11. The method of claim 10, further comprising:
selecting a first portion of the plurality of operations having higher execution times than a second portion of the plurality of operations; and
generating a key operations graph, the key operations graph comprising a plurality of graph elements corresponding to the first portion of the plurality of operations the executing of the graph neural network being based at least in part on the key operations graph.
12. The method of claim 11, further comprising determining a number of common graph elements between the key operations graph and a second key operations graph comprising a second plurality of graph elements corresponding to operations executed by the database management system to implement the second query, the storing of the indication that the execution of the first query at the database management system and the execution of the second query at the database management system are equivalent also being based at least in part on the number of common graph elements.
13. The method of claim 11, the selecting of the first portion of the plurality of operations comprising ranking of the plurality of operations by execution time.
14. The method of claim 10, the graph neural network being a Siamese graph neural network comprising a graph attention convolutional branch and a graph convolutional branch.
15. The method of claim 14, the graph neural network output being based at least in part on a concatenation of the graph attention convolutional branch and an output of the graph convolutional branch.
16. The method of claim 10, further comprising executing a fully connected neural network using the graph neural network output, the first query execution signature data also being based at least in part on an output of the fully connected neural network.
17. The method of claim 10, the comparing comprising generating a cosine similarity between the first query execution signature data and the second query execution signature data.

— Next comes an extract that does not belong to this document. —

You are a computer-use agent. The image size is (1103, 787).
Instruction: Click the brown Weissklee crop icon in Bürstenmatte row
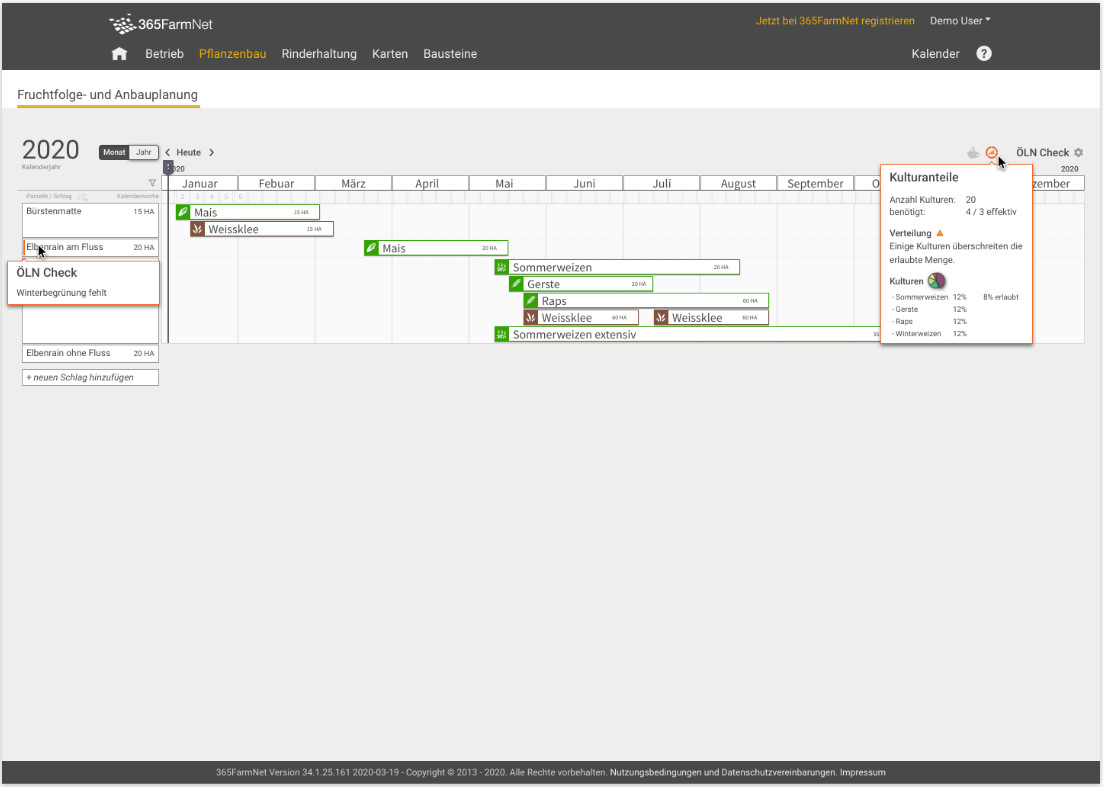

18. The method of claim 10, further comprising executing a large language model based at least in part on the first performance data to generate a large language model output, the storing of the indication that the execution of the first query at the database management system and the execution of the second query at the database management system are equivalent also being based at least in part on the large language model output.

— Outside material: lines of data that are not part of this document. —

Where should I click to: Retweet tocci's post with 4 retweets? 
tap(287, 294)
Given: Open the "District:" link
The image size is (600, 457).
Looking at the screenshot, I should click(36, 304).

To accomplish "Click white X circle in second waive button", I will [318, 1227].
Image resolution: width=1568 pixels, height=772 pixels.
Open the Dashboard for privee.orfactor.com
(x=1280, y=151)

19. A non-transitory machine-readable medium comprising instructions thereon that, when executed by at least one processor, because the at least one processor to perform operations comprising:
accessing a first performance data describing a plurality of operations executed by a database management system to implement a first query;
executing a graph neural network using the first performance data to generate a graph neural network output;
generating first query execution signature data describing the execution of the first query at the database management system, the generating of the first query execution signature data being based at least in part on the graph neural network output;
comparing the first query execution signature data to second query execution signature data describing execution of a second query at the database management system; and
based on the comparing, storing an indication that the execution of the first query at the database management system and the execution of the second query at the database management system are equivalent.
20. The medium of claim 19, the operations further comprising:
selecting a first portion of the plurality of operations having higher execution times than a second portion of the plurality of operations; and
generating a key operations graph, the key operations graph comprising a plurality of graph elements corresponding to the first portion of the plurality of operations the executing of the graph neural network being based at least in part on the key operations graph.